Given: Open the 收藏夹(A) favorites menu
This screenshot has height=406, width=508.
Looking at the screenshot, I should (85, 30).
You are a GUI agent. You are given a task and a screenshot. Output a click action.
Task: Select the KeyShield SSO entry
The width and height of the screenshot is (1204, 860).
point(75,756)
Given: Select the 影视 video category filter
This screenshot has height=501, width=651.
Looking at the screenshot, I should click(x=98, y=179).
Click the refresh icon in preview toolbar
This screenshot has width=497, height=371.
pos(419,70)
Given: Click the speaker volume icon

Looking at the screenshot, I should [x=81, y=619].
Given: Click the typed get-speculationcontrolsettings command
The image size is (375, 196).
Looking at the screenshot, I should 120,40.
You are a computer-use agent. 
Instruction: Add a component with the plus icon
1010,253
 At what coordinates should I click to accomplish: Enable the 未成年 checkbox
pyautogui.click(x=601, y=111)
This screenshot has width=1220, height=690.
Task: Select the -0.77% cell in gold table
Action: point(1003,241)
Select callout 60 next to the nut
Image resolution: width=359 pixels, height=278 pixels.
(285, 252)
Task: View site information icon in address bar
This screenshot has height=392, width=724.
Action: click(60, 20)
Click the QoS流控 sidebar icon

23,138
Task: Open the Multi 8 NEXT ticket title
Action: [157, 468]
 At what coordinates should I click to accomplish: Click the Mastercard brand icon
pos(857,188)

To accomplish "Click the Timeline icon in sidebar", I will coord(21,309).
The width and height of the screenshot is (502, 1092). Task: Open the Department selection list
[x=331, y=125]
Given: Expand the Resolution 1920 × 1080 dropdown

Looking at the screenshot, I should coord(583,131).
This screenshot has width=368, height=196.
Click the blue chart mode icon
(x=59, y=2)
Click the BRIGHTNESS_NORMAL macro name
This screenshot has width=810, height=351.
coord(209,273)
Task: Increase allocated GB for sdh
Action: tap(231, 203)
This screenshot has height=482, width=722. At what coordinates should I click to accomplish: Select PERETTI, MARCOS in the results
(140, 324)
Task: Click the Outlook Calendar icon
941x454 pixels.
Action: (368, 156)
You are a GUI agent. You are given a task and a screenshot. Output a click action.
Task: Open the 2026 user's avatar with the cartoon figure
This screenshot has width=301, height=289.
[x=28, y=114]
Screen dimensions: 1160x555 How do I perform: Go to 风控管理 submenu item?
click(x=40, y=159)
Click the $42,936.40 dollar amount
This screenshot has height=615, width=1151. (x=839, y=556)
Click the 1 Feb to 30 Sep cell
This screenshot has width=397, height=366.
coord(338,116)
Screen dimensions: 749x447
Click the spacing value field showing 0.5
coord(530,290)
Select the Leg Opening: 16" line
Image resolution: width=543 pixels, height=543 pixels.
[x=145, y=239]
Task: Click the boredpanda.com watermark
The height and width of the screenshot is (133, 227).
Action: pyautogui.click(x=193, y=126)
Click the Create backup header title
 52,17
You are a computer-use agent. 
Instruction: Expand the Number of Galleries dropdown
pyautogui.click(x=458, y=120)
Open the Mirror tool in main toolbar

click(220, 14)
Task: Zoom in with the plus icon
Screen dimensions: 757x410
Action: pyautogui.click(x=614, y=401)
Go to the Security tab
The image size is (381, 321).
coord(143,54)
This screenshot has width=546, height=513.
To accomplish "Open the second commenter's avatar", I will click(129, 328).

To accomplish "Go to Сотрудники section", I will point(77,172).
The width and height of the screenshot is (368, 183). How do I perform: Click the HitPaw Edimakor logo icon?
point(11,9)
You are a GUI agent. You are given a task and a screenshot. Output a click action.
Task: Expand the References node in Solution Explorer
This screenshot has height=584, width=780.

+ + + +

# The problem
Wherever the word "will" appears in the records above, copy that line.

# Output for this task
To accomplish "Click the Timeline icon in sidebar", I will coord(21,309).
To accomplish "Open the second commenter's avatar", I will click(129, 328).
To accomplish "Go to Сотрудники section", I will point(77,172).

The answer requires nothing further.